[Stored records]
★ ★ ★ ★

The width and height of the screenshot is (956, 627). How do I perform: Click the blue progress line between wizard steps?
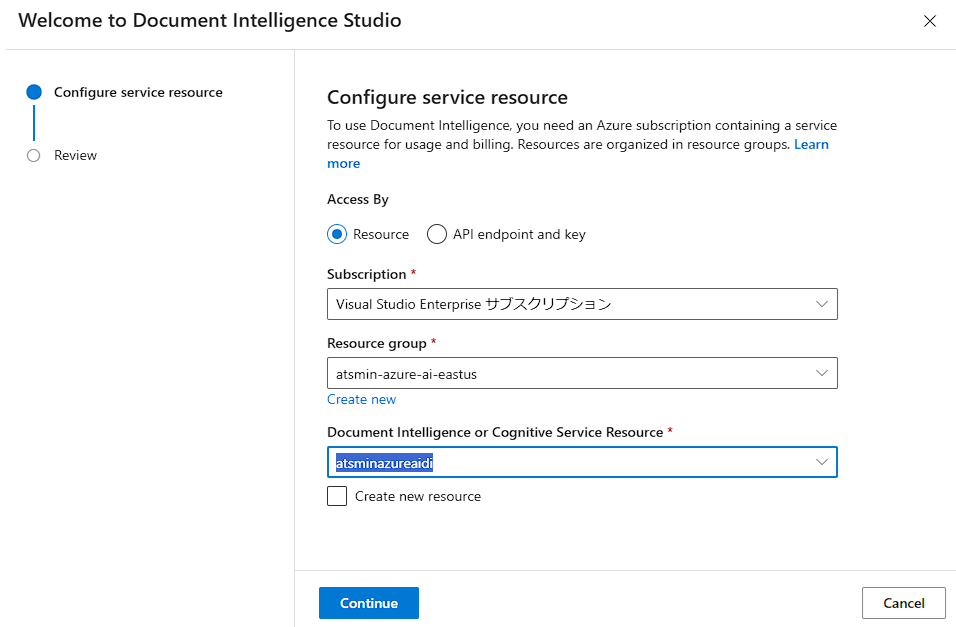point(34,123)
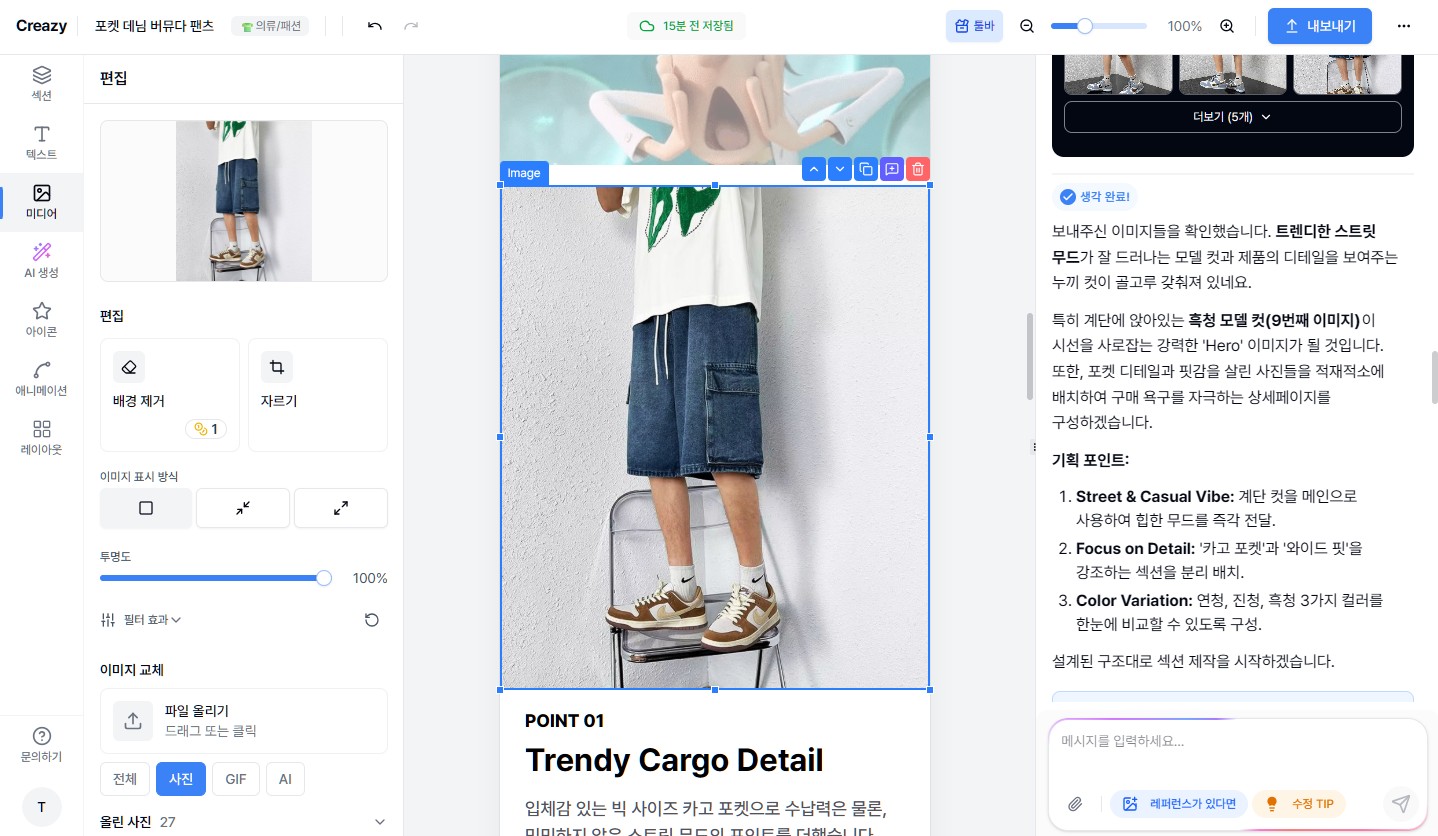This screenshot has width=1438, height=836.
Task: Switch to the GIF media filter
Action: tap(235, 778)
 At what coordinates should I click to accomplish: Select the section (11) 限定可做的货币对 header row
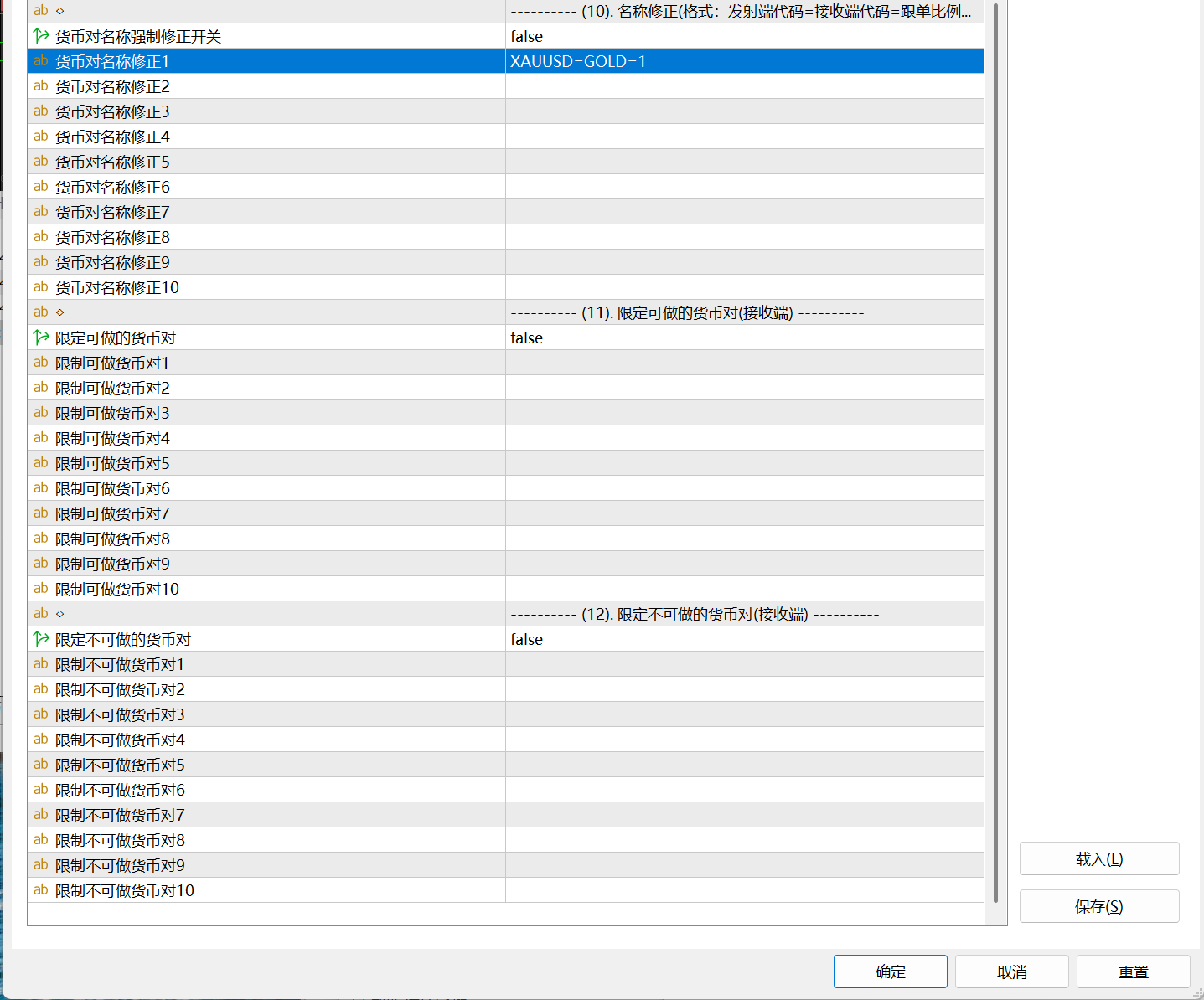[687, 312]
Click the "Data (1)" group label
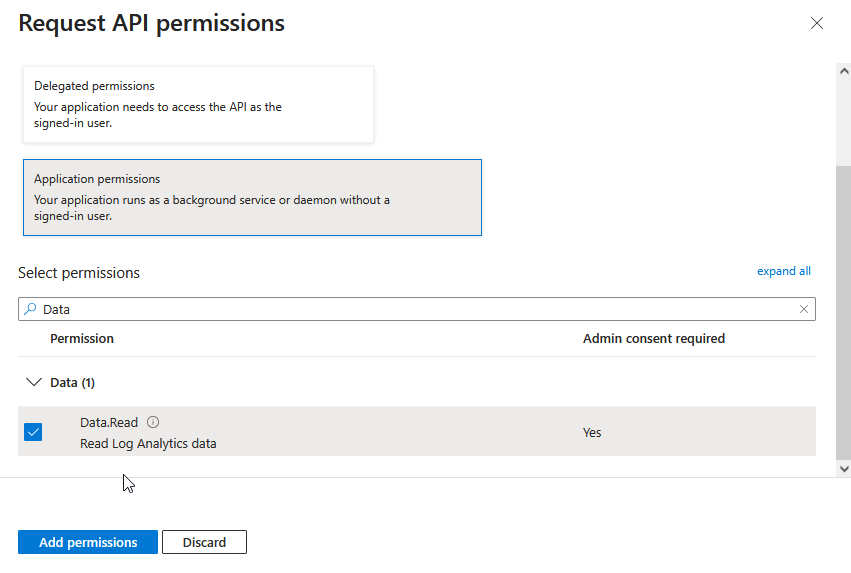Image resolution: width=851 pixels, height=573 pixels. pos(72,382)
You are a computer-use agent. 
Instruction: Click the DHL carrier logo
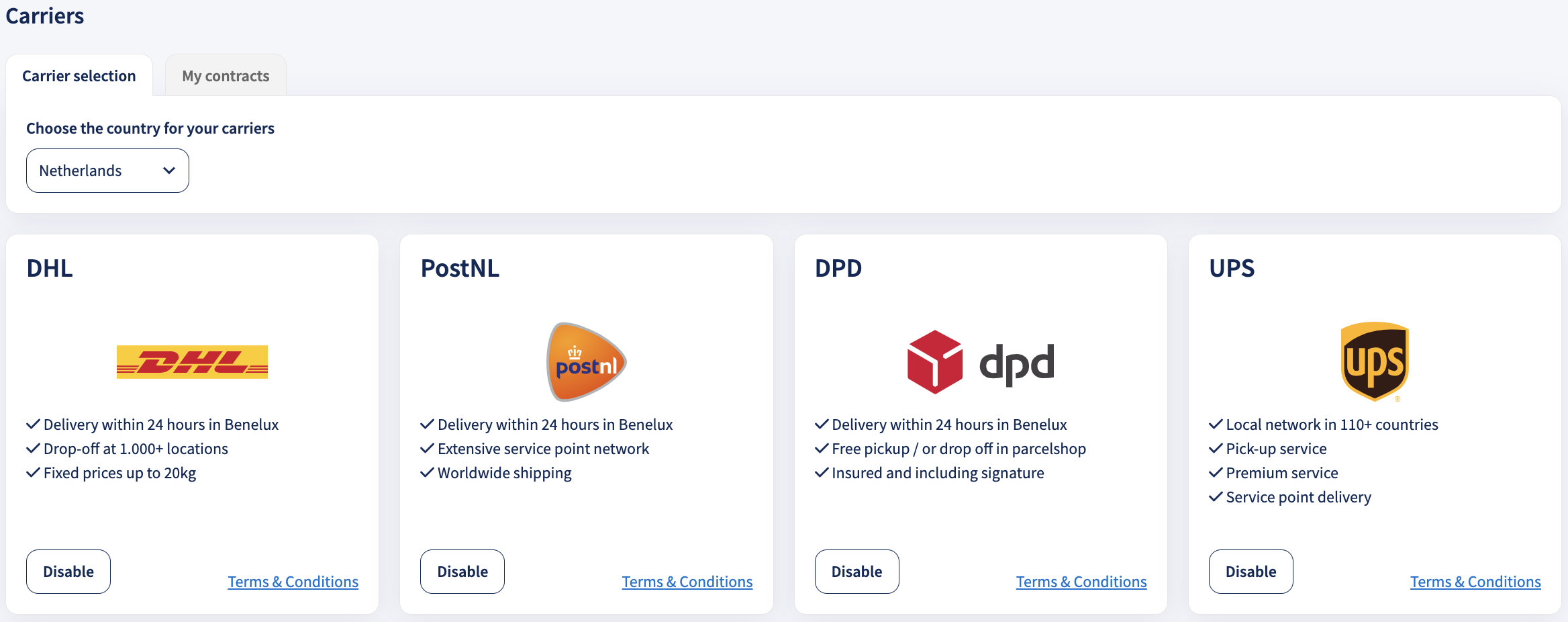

★ ★ ★ ★

TASK GOAL: Where a line contains "You are a computer-use agent.", begin there and set down exactly each line through the end of the data above, omitting any pictures.

ANSWER TO THE EXERCISE:
You are a computer-use agent. 
Instruction: Click the DHL carrier logo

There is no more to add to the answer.